++++ Information
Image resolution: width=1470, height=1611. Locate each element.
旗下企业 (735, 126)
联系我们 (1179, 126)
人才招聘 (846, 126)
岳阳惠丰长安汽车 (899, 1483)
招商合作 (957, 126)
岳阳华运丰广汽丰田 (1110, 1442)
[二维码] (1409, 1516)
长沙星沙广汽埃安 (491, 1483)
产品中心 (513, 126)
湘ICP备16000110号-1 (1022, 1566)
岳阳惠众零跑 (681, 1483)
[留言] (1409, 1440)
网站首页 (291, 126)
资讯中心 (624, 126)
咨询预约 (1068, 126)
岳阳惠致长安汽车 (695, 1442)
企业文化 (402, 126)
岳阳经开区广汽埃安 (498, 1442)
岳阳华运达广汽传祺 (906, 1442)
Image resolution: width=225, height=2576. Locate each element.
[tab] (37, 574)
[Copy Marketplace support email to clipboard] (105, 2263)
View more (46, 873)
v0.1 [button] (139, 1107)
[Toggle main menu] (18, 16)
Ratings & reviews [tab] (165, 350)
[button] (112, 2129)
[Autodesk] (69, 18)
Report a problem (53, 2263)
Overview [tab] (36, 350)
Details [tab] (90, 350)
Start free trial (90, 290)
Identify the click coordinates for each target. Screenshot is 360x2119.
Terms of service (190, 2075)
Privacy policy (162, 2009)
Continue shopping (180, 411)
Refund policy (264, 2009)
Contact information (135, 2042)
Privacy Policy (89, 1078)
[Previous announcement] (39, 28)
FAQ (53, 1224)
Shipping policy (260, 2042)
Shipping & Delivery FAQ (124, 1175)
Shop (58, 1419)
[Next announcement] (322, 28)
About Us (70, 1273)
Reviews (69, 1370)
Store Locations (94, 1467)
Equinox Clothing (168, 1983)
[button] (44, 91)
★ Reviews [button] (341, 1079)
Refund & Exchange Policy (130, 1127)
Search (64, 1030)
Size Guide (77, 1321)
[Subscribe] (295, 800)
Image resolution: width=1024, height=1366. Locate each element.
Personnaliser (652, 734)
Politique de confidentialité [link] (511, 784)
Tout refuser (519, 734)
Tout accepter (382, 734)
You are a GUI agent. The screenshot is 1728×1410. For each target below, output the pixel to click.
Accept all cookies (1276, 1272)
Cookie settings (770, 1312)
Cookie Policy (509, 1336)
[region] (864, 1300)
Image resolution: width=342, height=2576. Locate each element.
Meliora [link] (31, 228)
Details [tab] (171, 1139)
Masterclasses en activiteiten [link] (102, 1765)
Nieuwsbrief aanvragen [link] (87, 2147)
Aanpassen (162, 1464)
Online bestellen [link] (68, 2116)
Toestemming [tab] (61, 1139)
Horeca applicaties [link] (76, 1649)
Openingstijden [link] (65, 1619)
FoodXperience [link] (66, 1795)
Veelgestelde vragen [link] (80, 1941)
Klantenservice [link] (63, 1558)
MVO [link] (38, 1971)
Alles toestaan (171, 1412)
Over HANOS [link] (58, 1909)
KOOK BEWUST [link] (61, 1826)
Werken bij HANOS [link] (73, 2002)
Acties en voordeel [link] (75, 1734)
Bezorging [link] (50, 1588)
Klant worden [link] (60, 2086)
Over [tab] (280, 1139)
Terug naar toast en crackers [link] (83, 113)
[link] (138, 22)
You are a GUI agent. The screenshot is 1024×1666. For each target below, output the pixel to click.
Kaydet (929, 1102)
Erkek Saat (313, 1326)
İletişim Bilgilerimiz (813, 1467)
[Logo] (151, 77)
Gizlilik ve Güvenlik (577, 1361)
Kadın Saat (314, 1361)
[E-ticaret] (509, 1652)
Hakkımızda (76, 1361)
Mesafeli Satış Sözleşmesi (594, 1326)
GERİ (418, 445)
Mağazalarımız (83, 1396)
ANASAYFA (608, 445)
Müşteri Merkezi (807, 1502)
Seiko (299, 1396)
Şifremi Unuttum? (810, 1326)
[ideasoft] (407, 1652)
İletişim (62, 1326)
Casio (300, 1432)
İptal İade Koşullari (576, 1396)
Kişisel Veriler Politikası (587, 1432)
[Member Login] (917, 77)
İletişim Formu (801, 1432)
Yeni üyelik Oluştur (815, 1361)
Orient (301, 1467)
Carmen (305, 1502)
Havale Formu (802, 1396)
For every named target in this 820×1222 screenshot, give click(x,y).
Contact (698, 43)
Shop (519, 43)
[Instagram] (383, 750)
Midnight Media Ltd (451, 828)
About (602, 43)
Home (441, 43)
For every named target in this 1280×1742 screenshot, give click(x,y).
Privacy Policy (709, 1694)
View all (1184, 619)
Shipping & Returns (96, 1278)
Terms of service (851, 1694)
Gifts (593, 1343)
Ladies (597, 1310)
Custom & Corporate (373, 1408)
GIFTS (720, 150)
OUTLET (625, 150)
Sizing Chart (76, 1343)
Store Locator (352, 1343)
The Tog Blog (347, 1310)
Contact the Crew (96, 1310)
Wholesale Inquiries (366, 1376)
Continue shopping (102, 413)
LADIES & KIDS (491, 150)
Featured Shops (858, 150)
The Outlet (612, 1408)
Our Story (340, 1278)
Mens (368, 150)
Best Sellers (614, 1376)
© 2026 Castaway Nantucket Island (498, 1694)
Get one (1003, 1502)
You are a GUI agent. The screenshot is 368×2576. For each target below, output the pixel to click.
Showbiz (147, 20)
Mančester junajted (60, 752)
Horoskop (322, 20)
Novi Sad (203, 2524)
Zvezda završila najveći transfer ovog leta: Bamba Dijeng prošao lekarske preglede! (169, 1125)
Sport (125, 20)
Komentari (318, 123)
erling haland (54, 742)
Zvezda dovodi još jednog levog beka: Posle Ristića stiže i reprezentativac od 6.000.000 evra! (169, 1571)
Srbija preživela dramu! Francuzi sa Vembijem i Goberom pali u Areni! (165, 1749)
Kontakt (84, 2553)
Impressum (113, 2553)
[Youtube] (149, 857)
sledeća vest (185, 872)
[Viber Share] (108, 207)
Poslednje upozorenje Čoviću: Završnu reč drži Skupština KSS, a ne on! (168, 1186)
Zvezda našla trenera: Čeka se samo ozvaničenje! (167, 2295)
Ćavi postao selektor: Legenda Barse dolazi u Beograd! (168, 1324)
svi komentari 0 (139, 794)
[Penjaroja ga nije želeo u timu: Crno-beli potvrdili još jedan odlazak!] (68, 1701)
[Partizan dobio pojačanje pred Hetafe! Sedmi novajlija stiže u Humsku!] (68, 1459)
++++++++
Give back, word for word, only the lines above from the line holding "Overview [tab] (36, 350)" to the line holding "[Subscribe] (295, 800)", both included.

**Written response:**
Overview [tab] (36, 350)
Details [tab] (90, 350)
Start free trial (90, 290)
Identify the click coordinates for each target. Screenshot is 360x2119.
Terms of service (190, 2075)
Privacy policy (162, 2009)
Continue shopping (180, 411)
Refund policy (264, 2009)
Contact information (135, 2042)
Privacy Policy (89, 1078)
[Previous announcement] (39, 28)
FAQ (53, 1224)
Shipping policy (260, 2042)
Shipping & Delivery FAQ (124, 1175)
Shop (58, 1419)
[Next announcement] (322, 28)
About Us (70, 1273)
Reviews (69, 1370)
Store Locations (94, 1467)
Equinox Clothing (168, 1983)
[button] (44, 91)
★ Reviews [button] (341, 1079)
Refund & Exchange Policy (130, 1127)
Search (64, 1030)
Size Guide (77, 1321)
[Subscribe] (295, 800)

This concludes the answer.